• What is needed: Go through the entries below and collect each line with the string "agent" in it.

---- Source material

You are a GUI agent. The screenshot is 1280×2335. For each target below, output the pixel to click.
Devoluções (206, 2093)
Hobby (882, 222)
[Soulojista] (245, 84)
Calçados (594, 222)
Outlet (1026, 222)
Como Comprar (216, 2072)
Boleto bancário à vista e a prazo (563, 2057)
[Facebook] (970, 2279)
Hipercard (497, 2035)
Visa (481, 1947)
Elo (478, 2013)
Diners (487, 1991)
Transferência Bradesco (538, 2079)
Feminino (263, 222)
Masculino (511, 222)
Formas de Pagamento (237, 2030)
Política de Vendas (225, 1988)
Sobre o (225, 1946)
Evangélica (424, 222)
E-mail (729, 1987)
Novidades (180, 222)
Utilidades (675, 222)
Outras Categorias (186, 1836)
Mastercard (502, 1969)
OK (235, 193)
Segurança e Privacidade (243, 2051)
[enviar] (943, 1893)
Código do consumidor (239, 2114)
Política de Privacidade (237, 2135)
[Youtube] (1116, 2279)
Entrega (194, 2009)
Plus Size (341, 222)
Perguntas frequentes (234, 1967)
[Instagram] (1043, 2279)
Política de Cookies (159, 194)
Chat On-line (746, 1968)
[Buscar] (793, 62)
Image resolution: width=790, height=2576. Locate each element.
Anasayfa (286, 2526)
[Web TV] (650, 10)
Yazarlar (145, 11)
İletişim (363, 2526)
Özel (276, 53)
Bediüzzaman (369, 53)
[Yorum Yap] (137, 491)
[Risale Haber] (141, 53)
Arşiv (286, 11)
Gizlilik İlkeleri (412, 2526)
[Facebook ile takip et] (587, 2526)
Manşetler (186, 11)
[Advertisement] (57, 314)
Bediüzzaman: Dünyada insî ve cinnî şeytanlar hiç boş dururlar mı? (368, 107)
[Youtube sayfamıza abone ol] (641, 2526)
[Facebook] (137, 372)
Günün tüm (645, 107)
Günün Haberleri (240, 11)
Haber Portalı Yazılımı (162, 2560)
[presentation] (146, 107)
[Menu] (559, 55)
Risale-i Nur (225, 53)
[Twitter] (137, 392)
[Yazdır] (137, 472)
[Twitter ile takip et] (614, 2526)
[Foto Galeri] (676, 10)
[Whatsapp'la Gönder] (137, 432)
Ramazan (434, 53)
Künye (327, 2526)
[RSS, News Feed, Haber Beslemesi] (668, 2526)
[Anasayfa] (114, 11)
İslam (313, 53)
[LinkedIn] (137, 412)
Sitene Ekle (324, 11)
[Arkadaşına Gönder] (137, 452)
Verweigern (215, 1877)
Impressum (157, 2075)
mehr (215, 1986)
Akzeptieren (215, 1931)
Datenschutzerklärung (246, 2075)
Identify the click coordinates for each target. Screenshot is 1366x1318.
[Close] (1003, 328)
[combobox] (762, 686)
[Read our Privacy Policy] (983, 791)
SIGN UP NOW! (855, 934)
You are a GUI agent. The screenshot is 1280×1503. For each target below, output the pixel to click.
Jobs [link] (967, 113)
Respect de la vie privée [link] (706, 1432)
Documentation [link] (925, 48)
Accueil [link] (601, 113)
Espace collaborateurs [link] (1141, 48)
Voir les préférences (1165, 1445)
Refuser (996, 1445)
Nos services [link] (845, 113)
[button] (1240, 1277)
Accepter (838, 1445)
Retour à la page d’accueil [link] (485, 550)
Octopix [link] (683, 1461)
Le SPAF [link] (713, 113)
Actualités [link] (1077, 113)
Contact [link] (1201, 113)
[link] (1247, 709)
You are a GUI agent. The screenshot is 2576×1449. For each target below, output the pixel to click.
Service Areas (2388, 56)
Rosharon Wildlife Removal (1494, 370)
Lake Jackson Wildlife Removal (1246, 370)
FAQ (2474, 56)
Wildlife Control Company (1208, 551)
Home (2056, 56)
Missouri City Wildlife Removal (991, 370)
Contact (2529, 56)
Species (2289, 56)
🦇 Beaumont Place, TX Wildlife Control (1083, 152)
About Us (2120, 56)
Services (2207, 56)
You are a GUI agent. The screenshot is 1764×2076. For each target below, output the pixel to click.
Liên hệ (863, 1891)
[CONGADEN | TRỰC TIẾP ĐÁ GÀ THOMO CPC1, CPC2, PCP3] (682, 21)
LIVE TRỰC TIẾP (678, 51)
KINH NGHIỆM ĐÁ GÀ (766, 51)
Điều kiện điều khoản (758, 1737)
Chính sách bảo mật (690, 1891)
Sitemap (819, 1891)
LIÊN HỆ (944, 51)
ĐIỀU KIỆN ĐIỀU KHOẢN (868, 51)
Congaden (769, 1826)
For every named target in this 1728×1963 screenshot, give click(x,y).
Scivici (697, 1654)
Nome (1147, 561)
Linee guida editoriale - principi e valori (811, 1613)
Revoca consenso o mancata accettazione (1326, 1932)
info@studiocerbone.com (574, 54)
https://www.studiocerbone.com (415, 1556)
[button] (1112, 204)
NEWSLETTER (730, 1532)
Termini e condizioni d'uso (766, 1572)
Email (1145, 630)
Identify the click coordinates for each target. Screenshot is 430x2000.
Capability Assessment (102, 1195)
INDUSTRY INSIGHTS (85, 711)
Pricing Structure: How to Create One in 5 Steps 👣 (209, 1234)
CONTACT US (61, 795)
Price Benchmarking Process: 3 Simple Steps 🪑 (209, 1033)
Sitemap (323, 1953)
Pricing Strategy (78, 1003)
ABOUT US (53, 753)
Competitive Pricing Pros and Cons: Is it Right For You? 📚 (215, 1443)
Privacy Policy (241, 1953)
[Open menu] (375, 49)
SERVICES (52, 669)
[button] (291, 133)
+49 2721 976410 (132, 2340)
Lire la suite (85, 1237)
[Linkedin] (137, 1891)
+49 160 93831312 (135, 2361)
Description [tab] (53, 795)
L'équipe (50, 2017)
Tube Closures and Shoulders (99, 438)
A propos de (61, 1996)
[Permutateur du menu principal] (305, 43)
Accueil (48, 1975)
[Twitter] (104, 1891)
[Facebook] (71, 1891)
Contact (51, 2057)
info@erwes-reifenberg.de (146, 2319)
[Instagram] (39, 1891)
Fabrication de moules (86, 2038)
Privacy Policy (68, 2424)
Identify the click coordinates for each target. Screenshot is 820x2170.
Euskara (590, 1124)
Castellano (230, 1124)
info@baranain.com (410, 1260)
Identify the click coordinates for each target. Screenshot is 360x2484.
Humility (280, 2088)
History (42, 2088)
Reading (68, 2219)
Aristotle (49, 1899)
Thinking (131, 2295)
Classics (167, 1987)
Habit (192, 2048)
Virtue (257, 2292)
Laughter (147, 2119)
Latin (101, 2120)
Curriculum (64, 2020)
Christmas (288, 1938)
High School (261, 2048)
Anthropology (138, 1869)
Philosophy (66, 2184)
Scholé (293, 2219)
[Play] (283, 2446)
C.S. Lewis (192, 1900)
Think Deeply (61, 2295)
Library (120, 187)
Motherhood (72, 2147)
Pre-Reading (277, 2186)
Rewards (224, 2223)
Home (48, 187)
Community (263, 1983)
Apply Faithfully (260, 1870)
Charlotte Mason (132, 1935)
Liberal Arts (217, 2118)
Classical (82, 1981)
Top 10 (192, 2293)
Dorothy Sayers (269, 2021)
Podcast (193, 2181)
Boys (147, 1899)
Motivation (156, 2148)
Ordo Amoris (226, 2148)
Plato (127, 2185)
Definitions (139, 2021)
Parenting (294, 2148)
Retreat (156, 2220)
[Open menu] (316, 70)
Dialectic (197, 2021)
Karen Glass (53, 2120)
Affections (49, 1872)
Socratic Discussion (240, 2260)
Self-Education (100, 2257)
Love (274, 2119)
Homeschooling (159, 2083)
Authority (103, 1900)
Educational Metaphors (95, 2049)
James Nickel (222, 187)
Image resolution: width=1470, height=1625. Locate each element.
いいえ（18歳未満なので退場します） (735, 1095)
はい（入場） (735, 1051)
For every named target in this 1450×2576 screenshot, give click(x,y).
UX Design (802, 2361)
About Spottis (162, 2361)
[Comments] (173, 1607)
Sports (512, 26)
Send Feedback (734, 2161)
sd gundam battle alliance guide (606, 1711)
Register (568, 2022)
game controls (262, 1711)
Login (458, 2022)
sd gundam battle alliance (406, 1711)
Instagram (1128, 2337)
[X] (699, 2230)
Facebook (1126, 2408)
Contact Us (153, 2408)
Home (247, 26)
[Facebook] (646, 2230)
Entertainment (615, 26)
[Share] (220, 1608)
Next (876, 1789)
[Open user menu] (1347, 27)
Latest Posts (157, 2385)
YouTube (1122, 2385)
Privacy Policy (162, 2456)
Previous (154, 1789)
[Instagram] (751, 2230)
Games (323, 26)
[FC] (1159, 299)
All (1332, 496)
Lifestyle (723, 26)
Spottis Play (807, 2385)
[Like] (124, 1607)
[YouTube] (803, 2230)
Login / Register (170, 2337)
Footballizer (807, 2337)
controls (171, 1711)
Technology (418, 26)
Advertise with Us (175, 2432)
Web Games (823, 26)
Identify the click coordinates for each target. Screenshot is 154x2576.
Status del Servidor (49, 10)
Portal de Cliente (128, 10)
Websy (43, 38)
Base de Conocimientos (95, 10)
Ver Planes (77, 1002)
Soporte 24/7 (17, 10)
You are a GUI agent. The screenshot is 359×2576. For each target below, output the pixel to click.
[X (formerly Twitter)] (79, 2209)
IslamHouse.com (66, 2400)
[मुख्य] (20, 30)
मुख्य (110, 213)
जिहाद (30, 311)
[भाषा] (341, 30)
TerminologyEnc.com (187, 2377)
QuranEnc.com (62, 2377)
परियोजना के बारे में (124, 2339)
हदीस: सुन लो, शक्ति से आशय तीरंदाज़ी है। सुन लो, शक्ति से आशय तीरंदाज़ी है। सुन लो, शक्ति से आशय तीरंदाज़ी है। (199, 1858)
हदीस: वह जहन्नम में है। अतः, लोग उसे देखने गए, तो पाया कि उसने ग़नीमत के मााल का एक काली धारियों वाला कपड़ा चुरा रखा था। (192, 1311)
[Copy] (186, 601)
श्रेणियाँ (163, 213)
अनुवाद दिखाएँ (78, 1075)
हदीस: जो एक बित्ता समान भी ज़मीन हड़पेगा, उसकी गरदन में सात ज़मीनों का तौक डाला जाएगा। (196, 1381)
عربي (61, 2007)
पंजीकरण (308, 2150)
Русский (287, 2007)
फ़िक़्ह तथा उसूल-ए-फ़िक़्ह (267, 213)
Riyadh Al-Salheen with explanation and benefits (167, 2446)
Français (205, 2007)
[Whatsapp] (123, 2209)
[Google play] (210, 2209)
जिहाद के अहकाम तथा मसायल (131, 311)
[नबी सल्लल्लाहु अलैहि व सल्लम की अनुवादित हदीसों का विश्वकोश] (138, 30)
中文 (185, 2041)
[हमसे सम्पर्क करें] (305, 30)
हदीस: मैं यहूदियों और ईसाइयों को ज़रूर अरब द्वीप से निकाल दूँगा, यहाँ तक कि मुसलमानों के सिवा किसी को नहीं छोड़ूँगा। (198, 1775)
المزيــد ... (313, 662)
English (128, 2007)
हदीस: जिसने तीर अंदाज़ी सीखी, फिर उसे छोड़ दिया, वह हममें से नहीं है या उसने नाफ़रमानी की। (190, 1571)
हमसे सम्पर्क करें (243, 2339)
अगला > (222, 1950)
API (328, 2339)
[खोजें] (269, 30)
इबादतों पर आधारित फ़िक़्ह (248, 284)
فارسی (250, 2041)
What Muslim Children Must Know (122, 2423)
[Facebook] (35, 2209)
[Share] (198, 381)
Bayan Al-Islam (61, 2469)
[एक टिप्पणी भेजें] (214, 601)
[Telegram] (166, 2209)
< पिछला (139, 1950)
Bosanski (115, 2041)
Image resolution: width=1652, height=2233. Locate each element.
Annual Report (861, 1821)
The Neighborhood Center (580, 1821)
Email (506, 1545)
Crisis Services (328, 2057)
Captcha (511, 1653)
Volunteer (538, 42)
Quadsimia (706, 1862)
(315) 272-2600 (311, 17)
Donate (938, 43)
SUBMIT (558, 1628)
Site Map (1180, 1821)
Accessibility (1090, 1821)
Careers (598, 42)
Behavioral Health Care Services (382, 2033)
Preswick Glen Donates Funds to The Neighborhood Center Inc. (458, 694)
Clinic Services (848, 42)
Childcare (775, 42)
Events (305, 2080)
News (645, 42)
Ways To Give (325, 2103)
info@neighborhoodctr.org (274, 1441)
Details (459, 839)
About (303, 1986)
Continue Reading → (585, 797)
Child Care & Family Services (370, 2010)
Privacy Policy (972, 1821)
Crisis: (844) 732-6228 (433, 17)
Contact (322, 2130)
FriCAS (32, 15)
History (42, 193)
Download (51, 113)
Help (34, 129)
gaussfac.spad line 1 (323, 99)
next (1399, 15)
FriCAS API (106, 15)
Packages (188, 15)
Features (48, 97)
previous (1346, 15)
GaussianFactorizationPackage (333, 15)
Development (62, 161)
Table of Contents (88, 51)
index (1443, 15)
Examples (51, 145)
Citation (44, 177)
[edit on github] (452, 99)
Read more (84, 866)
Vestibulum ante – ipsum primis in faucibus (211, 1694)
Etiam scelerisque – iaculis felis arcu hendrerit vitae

--------

• Your solution:
You are a GUI agent. The screenshot is 1280×2335. For each target below, output the pixel to click.
You are a GUI agent. The screenshot is 1280×1503. For each target below, output the pixel to click.
You are a GUI agent. The screenshot is 2576×1449. For each target below, output the pixel to click.
You are a GUI agent. The screenshot is 1764×2076. For each target below, output the pixel to click.
You are a GUI agent. The screenshot is 359×2576. For each target below, output the pixel to click.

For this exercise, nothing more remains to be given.